<<<<

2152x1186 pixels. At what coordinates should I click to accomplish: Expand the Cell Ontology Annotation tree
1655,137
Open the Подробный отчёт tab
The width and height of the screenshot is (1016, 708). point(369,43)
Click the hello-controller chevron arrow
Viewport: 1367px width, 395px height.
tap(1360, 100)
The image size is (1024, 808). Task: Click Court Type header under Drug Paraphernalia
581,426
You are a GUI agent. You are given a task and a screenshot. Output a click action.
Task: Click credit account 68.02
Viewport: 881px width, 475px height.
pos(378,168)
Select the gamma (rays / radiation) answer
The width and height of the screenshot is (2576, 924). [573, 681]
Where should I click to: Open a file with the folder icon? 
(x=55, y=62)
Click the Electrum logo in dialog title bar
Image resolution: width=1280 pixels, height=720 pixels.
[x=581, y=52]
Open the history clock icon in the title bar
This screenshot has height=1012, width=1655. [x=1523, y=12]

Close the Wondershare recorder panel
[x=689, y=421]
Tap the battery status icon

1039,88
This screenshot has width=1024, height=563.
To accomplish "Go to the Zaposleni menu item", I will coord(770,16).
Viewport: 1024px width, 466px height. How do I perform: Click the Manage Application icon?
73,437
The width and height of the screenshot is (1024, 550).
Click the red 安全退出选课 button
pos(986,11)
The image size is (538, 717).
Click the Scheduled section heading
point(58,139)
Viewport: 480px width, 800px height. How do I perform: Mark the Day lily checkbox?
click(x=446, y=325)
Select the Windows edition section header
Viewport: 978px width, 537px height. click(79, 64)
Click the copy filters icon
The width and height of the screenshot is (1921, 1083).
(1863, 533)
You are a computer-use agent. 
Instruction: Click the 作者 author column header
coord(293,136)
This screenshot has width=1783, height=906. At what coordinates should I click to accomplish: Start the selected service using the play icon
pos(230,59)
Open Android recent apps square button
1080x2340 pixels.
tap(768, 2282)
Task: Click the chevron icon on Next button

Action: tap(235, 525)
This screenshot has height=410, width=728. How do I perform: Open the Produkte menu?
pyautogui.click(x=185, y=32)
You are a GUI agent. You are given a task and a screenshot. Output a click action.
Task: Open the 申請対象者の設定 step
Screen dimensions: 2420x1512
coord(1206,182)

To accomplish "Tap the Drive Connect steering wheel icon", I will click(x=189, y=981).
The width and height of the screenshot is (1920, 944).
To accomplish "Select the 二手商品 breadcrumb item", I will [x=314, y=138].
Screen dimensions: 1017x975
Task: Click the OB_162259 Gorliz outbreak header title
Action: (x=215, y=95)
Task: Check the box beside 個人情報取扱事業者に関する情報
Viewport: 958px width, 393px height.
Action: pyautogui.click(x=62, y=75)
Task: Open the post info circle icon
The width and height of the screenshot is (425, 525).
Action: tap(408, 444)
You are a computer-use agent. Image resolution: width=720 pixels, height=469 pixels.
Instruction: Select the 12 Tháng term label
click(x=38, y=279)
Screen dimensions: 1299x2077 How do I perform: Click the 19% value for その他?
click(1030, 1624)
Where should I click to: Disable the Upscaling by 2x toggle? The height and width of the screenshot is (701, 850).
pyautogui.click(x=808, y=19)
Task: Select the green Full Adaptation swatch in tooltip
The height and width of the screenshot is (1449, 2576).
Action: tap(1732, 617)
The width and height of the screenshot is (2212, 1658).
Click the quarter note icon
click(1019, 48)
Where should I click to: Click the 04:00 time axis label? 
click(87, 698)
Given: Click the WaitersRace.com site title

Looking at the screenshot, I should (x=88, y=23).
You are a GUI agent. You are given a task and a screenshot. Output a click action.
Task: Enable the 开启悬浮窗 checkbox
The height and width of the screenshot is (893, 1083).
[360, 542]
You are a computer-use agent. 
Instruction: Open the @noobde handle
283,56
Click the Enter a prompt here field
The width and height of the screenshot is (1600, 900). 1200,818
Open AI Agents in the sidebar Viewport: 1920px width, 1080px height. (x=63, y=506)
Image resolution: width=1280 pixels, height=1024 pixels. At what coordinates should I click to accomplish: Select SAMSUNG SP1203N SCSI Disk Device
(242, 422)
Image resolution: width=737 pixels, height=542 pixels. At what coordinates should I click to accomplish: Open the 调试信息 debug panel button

>>>>

Present every line of the listing above as a Markdown table with the columns "Row" and "Line text", skipping blank lines.

| Row | Line text |
|---|---|
| 1 | 2152x1186 pixels. At what coordinates should I click to accomplish: Expand the Cell Ontology Annotation tree |
| 2 | 1655,137 |
| 3 | Open the Подробный отчёт tab |
| 4 | The width and height of the screenshot is (1016, 708). point(369,43) |
| 5 | Click the hello-controller chevron arrow |
| 6 | Viewport: 1367px width, 395px height. |
| 7 | tap(1360, 100) |
| 8 | The image size is (1024, 808). Task: Click Court Type header under Drug Paraphernalia |
| 9 | 581,426 |
| 10 | You are a GUI agent. You are given a task and a screenshot. Output a click action. |
| 11 | Task: Click credit account 68.02 |
| 12 | Viewport: 881px width, 475px height. |
| 13 | pos(378,168) |
| 14 | Select the gamma (rays / radiation) answer |
| 15 | The width and height of the screenshot is (2576, 924). [573, 681] |
| 16 | Where should I click to: Open a file with the folder icon?  |
| 17 | (x=55, y=62) |
| 18 | Click the Electrum logo in dialog title bar |
| 19 | Image resolution: width=1280 pixels, height=720 pixels. |
| 20 | [x=581, y=52] |
| 21 | Open the history clock icon in the title bar |
| 22 | This screenshot has height=1012, width=1655. [x=1523, y=12] |
| 23 | Close the Wondershare recorder panel |
| 24 | [x=689, y=421] |
| 25 | Tap the battery status icon |
| 26 | 1039,88 |
| 27 | This screenshot has width=1024, height=563. |
| 28 | To accomplish "Go to the Zaposleni menu item", I will coord(770,16). |
| 29 | Viewport: 1024px width, 466px height. How do I perform: Click the Manage Application icon? |
| 30 | 73,437 |
| 31 | The width and height of the screenshot is (1024, 550). |
| 32 | Click the red 安全退出选课 button |
| 33 | pos(986,11) |
| 34 | The image size is (538, 717). |
| 35 | Click the Scheduled section heading |
| 36 | point(58,139) |
| 37 | Viewport: 480px width, 800px height. How do I perform: Mark the Day lily checkbox? |
| 38 | click(x=446, y=325) |
| 39 | Select the Windows edition section header |
| 40 | Viewport: 978px width, 537px height. click(79, 64) |
| 41 | Click the copy filters icon |
| 42 | The width and height of the screenshot is (1921, 1083). |
| 43 | (1863, 533) |
| 44 | You are a computer-use agent.  |
| 45 | Instruction: Click the 作者 author column header |
| 46 | coord(293,136) |
| 47 | This screenshot has width=1783, height=906. At what coordinates should I click to accomplish: Start the selected service using the play icon |
| 48 | pos(230,59) |
| 49 | Open Android recent apps square button |
| 50 | 1080x2340 pixels. |
| 51 | tap(768, 2282) |
| 52 | Task: Click the chevron icon on Next button |
| 53 | Action: tap(235, 525) |
| 54 | This screenshot has height=410, width=728. How do I perform: Open the Produkte menu? |
| 55 | pyautogui.click(x=185, y=32) |
| 56 | You are a GUI agent. You are given a task and a screenshot. Output a click action. |
| 57 | Task: Open the 申請対象者の設定 step |
| 58 | Screen dimensions: 2420x1512 |
| 59 | coord(1206,182) |
| 60 | To accomplish "Tap the Drive Connect steering wheel icon", I will click(x=189, y=981). |
| 61 | The width and height of the screenshot is (1920, 944). |
| 62 | To accomplish "Select the 二手商品 breadcrumb item", I will [x=314, y=138]. |
| 63 | Screen dimensions: 1017x975 |
| 64 | Task: Click the OB_162259 Gorliz outbreak header title |
| 65 | Action: (x=215, y=95) |
| 66 | Task: Check the box beside 個人情報取扱事業者に関する情報 |
| 67 | Viewport: 958px width, 393px height. |
| 68 | Action: pyautogui.click(x=62, y=75) |
| 69 | Task: Open the post info circle icon |
| 70 | The width and height of the screenshot is (425, 525). |
| 71 | Action: tap(408, 444) |
| 72 | You are a computer-use agent. Image resolution: width=720 pixels, height=469 pixels. |
| 73 | Instruction: Select the 12 Tháng term label |
| 74 | click(x=38, y=279) |
| 75 | Screen dimensions: 1299x2077 How do I perform: Click the 19% value for その他? |
| 76 | click(1030, 1624) |
| 77 | Where should I click to: Disable the Upscaling by 2x toggle? The height and width of the screenshot is (701, 850). |
| 78 | pyautogui.click(x=808, y=19) |
| 79 | Task: Select the green Full Adaptation swatch in tooltip |
| 80 | The height and width of the screenshot is (1449, 2576). |
| 81 | Action: tap(1732, 617) |
| 82 | The width and height of the screenshot is (2212, 1658). |
| 83 | Click the quarter note icon |
| 84 | click(1019, 48) |
| 85 | Where should I click to: Click the 04:00 time axis label?  |
| 86 | click(87, 698) |
| 87 | Given: Click the WaitersRace.com site title |
| 88 | Looking at the screenshot, I should (x=88, y=23). |
| 89 | You are a GUI agent. You are given a task and a screenshot. Output a click action. |
| 90 | Task: Enable the 开启悬浮窗 checkbox |
| 91 | The height and width of the screenshot is (893, 1083). |
| 92 | [360, 542] |
| 93 | You are a computer-use agent.  |
| 94 | Instruction: Open the @noobde handle |
| 95 | 283,56 |
| 96 | Click the Enter a prompt here field |
| 97 | The width and height of the screenshot is (1600, 900). 1200,818 |
| 98 | Open AI Agents in the sidebar Viewport: 1920px width, 1080px height. (x=63, y=506) |
| 99 | Image resolution: width=1280 pixels, height=1024 pixels. At what coordinates should I click to accomplish: Select SAMSUNG SP1203N SCSI Disk Device |
| 100 | (242, 422) |
| 101 | Image resolution: width=737 pixels, height=542 pixels. At what coordinates should I click to accomplish: Open the 调试信息 debug panel button |